*SUPPLIED RECORDS*.

=== Begin Enclosure ===

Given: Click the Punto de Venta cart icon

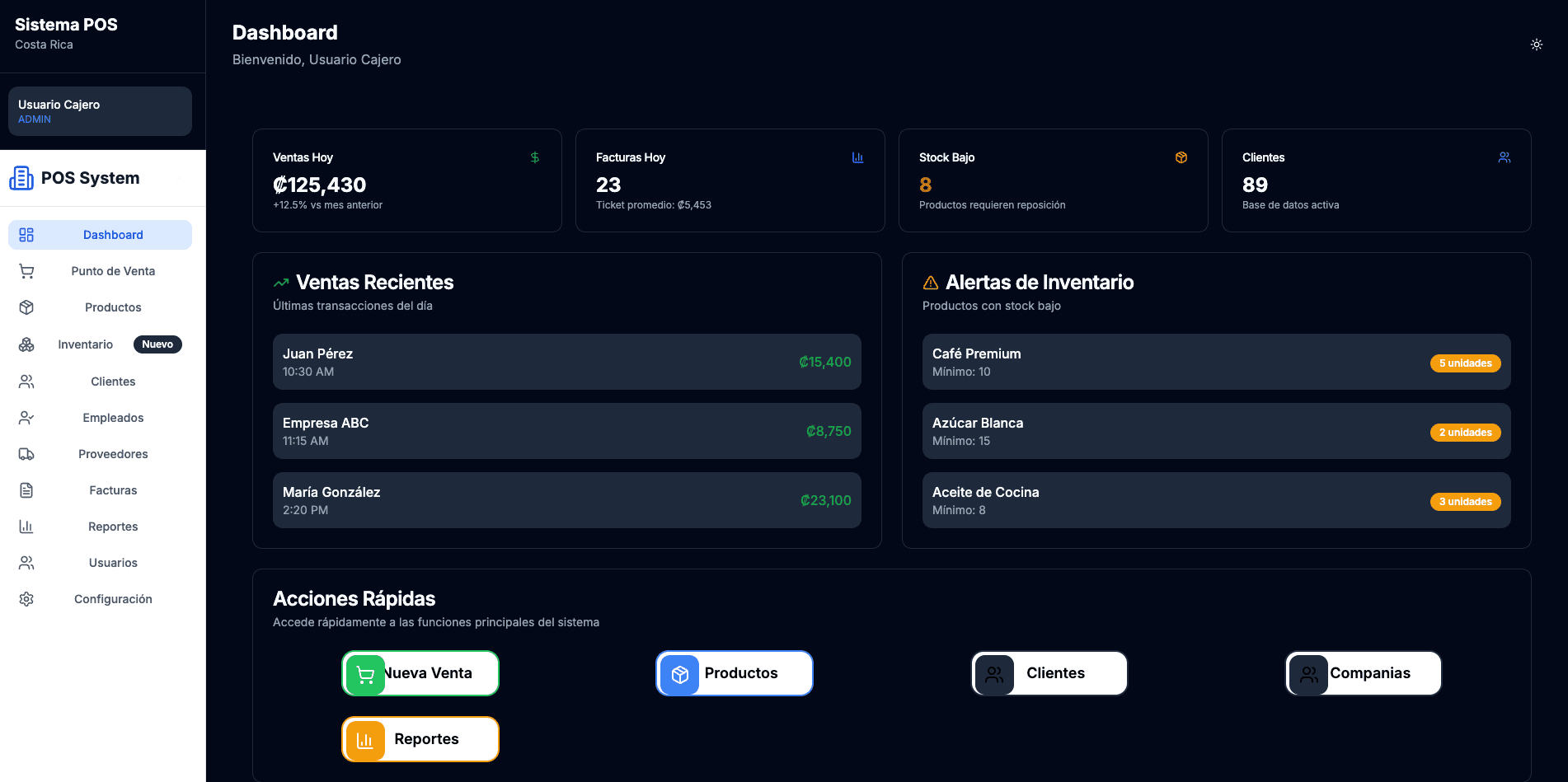Looking at the screenshot, I should click(26, 271).
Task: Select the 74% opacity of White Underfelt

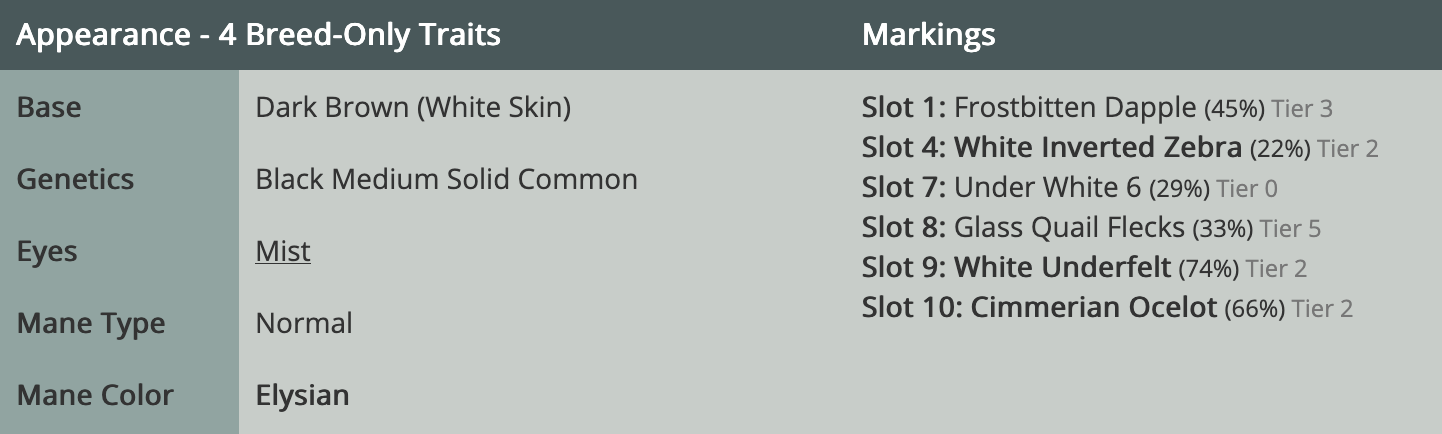Action: (x=1209, y=269)
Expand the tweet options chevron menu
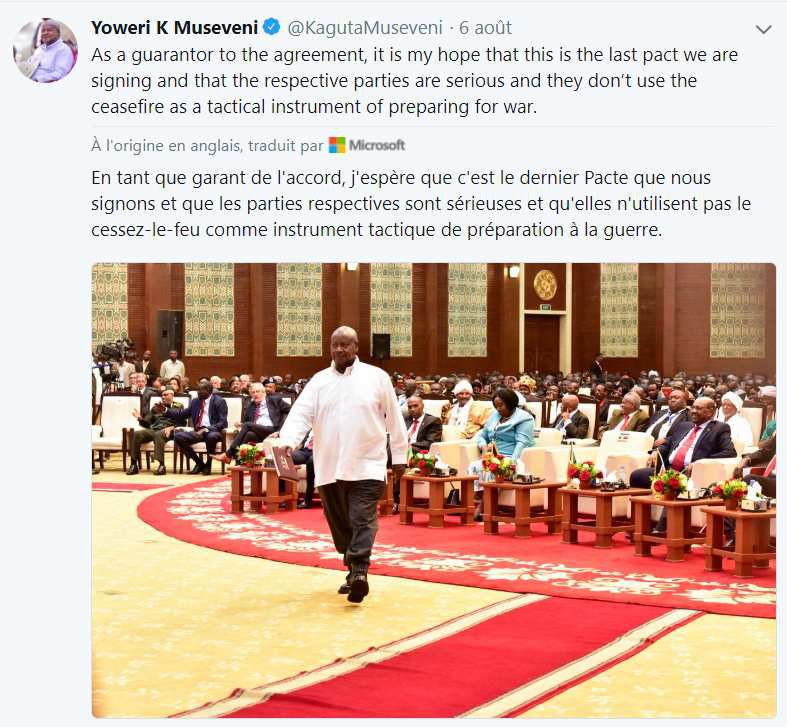This screenshot has height=727, width=787. pyautogui.click(x=763, y=30)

=== End Enclosure ===

*EXERCISE*.
Please repeat the listing precisely, excluding the pictures it contains.

*RESULT*.
Given: Click the Punto de Venta cart icon

Looking at the screenshot, I should click(26, 271).
Task: Select the 74% opacity of White Underfelt

Action: (x=1209, y=269)
Expand the tweet options chevron menu
This screenshot has height=727, width=787. pyautogui.click(x=763, y=30)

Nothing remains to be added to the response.